For T5 and GPT model we can fine-tune them using more various data, diferient techniks of learning and optimal hyperparameters.

language_tool_python we can expand using our customs grammar rules

# **Conclusion**

During the research, I tested three spell-checking tools and evaluated them to determine which one is the best.

I started with GPT-4, which is the best tool of all that I tried during this research. However, the main issue is that this model is very large, and I couldn't fine-tune it locally. That's why I used a web application with the model for evaluation. Therefore, I can't write very large prompts, which means my validation set wasn't extensive enough for all the models.
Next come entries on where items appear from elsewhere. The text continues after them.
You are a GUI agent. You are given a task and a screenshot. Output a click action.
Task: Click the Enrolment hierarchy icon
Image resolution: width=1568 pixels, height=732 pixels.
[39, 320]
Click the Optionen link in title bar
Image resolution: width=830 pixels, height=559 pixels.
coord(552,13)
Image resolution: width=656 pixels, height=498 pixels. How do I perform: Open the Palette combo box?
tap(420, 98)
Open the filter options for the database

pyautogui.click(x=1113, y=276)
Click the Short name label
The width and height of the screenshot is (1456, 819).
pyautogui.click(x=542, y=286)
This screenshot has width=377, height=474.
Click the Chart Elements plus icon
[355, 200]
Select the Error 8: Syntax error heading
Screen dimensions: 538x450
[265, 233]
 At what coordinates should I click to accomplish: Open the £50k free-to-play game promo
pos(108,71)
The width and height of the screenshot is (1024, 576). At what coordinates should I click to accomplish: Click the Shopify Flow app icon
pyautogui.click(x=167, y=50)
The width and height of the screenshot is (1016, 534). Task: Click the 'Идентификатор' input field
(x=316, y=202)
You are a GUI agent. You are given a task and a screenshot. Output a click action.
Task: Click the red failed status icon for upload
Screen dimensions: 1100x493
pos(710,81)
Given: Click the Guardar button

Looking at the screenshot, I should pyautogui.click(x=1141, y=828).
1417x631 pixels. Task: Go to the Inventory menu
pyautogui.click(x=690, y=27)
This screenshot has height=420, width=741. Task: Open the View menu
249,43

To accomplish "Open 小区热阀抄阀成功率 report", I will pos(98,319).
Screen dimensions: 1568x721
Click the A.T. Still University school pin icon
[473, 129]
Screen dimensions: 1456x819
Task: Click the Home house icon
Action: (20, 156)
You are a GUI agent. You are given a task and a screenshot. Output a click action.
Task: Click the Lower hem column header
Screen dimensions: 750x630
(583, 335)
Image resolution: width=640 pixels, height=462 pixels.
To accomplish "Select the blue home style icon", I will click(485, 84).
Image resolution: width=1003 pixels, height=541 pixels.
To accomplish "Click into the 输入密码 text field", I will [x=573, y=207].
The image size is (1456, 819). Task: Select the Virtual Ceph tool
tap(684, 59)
Then I tried the library language_tool_python, which worked well for my examples, and I thought that the model would perform better than GPT, but in reality, it did not.

The last tool I tested was a fine-tuned T5 model, with which I encountered some training difficulties. As I mentioned during my training, there were issues that we can address to achieve better results.

In conclusion, I believe that if we utilize a more diverse dataset, identify a better base model, and optimize the hyperparameters, we can build a model that outperforms GPT-4 in spell-checking tasks.